Configure HA

After you have deployed two Secure SD-WAN Engines, configure high availability (HA).

Before you begin

  • To use HA, the Secure SD-WAN Engine must be able to resolve host names. Configure a DNS server in the Management Client component of the SMC.
  • In the Management Client, add a rule to the Engine Policy to allow HTTP connections from the Secure SD-WAN Engine to the AWS API, and from the AWS API to the Secure SD-WAN Engine.

For detailed instructions, see the Forcepoint FlexEdge Secure SD-WAN Product Guide .

HA requires Forcepoint FlexEdge Secure SD-WAN version 6.4.4 or higher.

In an HA configuration, one FlexEdge Secure SD-WAN instance acts as the default gateway for outbound traffic in one VPC. If the active FlexEdge Secure SD-WAN instance becomes unavailable, the other FlexEdge Secure SD-WAN instance becomes the default gateway.

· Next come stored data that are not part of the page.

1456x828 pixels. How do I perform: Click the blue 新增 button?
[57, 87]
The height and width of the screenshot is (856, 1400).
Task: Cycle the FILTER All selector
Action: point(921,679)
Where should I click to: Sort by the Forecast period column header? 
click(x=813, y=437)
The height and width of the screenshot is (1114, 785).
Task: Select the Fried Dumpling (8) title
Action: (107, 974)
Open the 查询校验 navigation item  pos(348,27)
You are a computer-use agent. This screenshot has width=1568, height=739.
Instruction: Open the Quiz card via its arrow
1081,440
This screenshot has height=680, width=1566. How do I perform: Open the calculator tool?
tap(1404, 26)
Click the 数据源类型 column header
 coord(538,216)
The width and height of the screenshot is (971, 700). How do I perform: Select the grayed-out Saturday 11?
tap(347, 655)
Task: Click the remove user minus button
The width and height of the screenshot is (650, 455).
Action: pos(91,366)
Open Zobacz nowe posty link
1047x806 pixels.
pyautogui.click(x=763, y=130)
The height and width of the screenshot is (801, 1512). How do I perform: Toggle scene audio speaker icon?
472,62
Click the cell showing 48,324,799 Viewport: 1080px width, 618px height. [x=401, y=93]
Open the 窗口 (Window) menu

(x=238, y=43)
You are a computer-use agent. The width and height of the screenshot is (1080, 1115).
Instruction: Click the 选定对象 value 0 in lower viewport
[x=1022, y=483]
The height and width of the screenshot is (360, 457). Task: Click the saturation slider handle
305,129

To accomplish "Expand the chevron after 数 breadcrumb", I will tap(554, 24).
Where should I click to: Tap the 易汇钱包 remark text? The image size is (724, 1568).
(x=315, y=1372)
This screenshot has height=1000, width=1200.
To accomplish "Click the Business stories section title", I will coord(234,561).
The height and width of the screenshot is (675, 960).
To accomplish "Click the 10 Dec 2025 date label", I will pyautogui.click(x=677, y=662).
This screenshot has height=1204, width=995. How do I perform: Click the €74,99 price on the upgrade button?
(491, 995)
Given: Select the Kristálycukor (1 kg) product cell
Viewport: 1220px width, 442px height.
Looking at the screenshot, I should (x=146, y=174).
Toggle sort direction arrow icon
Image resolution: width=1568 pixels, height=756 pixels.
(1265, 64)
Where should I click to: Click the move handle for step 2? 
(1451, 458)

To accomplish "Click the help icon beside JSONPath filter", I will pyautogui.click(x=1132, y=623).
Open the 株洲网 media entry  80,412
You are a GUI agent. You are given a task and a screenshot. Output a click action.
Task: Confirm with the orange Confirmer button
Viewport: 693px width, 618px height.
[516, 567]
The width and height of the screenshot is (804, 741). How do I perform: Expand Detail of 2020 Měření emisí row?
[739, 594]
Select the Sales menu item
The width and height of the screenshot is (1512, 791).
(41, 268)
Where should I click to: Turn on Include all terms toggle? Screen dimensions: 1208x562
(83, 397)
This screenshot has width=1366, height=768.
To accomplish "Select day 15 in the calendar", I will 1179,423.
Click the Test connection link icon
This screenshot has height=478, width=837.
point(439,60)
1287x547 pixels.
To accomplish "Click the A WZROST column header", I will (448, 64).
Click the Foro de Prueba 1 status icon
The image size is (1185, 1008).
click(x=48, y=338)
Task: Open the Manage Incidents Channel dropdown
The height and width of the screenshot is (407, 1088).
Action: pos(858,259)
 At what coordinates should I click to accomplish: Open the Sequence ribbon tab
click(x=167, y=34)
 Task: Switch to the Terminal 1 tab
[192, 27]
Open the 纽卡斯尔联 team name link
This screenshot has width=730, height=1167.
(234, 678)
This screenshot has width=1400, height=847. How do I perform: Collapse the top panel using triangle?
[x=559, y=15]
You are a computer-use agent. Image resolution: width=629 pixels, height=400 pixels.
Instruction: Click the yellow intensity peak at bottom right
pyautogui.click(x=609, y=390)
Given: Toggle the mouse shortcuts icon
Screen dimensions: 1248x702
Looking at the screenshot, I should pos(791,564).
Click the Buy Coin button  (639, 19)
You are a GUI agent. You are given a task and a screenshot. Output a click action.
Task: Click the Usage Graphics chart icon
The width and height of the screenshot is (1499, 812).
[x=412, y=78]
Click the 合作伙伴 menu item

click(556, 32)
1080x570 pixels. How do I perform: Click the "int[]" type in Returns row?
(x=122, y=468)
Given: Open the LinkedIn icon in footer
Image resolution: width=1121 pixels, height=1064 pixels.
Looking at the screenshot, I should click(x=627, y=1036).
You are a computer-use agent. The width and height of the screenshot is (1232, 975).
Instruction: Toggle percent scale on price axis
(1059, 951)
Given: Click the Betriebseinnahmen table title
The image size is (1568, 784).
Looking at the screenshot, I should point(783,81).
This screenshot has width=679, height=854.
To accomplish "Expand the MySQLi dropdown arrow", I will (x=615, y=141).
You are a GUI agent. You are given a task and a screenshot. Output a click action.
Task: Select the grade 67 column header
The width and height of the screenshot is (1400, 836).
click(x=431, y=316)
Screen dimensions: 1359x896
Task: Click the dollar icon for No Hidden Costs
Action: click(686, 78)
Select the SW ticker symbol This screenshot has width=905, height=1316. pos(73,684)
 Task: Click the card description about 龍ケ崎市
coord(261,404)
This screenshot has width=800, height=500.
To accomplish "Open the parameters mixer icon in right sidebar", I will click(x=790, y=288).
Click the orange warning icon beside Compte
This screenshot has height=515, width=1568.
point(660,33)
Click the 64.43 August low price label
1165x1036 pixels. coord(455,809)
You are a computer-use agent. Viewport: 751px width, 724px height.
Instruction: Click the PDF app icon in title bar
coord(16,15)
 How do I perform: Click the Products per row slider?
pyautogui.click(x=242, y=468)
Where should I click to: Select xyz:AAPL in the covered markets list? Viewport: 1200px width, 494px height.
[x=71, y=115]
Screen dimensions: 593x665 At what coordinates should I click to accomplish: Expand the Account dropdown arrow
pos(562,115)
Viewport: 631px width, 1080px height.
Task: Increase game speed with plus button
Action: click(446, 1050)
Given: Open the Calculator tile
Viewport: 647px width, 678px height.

The HA configuration consists of the following files:

  • run-at-boot script — The HA script that runs on each FlexEdge Secure SD-WAN instance. The script uses AWS API calls to enumerate the Route Tables of one or more subnets of a VPC and to change the FlexEdge Secure SD-WAN instance that acts as the default gateway in case of a failover.
  • policy.json — Example rules that you can copy and paste into the identity and access management (IAM) policy that allows the FlexEdge Secure SD-WAN instance to access the AWS API.

Steps

  1. Obtain the run-at-boot script and the policy.json file from https://github.com/Forcepoint/fp-NGFW-AWS-ha.
  2. Create an IAM policy to allow the FlexEdge Secure SD-WAN instance to access the AWS API.
    1. Open the AWS console, then select IAM from the Services drop-down list at the top of the page.
    2. From the menu on the left, select Policies.
    3. Click Create Policy.
    4. Copy the contents of the policy.json file and paste them into the web editor on the JSON tab.
    5. Click Review Policy.
    6. Enter a name and description for the policy.
    7. Click Create Policy.
  3. Create an IAM role that uses the IAM policy that you created.
    1. In the AWS console, select IAM from the Services drop-down list at the top of the page.
    2. From the menu on the left, select Roles.
    3. Click Create role.
    4. In the service that will use this role options, select EC2, then click Next.
    5. Attach the IAM policy that you created, then click Next.
    6. Click Review.
    7. Enter a name and description for the role, then click Create role.
  4. Attach the IAM role to the FlexEdge Secure SD-WAN instances in AWS.
    1. In the AWS console, select EC2 from the Services drop-down list at the top of the page.
    2. From the menu on the left, open the Instances page.
    3. Right-click the FlexEdge Secure SD-WAN instances on which you want to enable HA, then select Instance Settings > Attach/Replace IAM Role.
    4. From the drop-down list, select the role that you created, then click Apply.
  5. Perform these steps on each FlexEdge Secure SD-WAN instance:
    1. On your computer, open a terminal program, then enter the following command to open an SSH connection to the command line of the Secure SD-WAN Engine using the aws user account: 
      ssh -i <your ssh private key>.pem aws@<aws instance public ip address>
    2. Create a /data/route-tables file and populate it with the “rtb-*” entries from the Route Tables to be configured with HA.
      Select the route tables of the subnets that use the HA Secure SD-WAN Engines as a default route. Enter each route table entry on a separate line.
      Example /data/route-tables file:
      rtb-0123456789
rtb-0123456788
rtb-0123456787
rtb-0123456786
    3. Copy the run-at-boot script to the instance.
    4. If the FlexEdge Secure SD-WAN instance only has one interface, edit the run-at-boot script and change 1 to 0 in the following line: 
      if interface['Attachment']['DeviceIndex'] == 1
    5. To move the run-at-boot script to the /data directory, enter the following command: 
      mv run-at-boot /data
    6. To make the run-at-boot file executable, enter the following command: 
      chmod +x /data/run-at-boot
    7. Edit the /data/run-at-boot file and change the region on the following line to the region that your instance is operating in: 
      ec2 = boto3.resource('ec2', region_name='<region>',api_version='2016-09-15')
    8. To make sure that there are no errors, enter the following command to run the run-at-boot script manually: 
      python /data/run-at-boot
    9. Reboot the Secure SD-WAN Engine.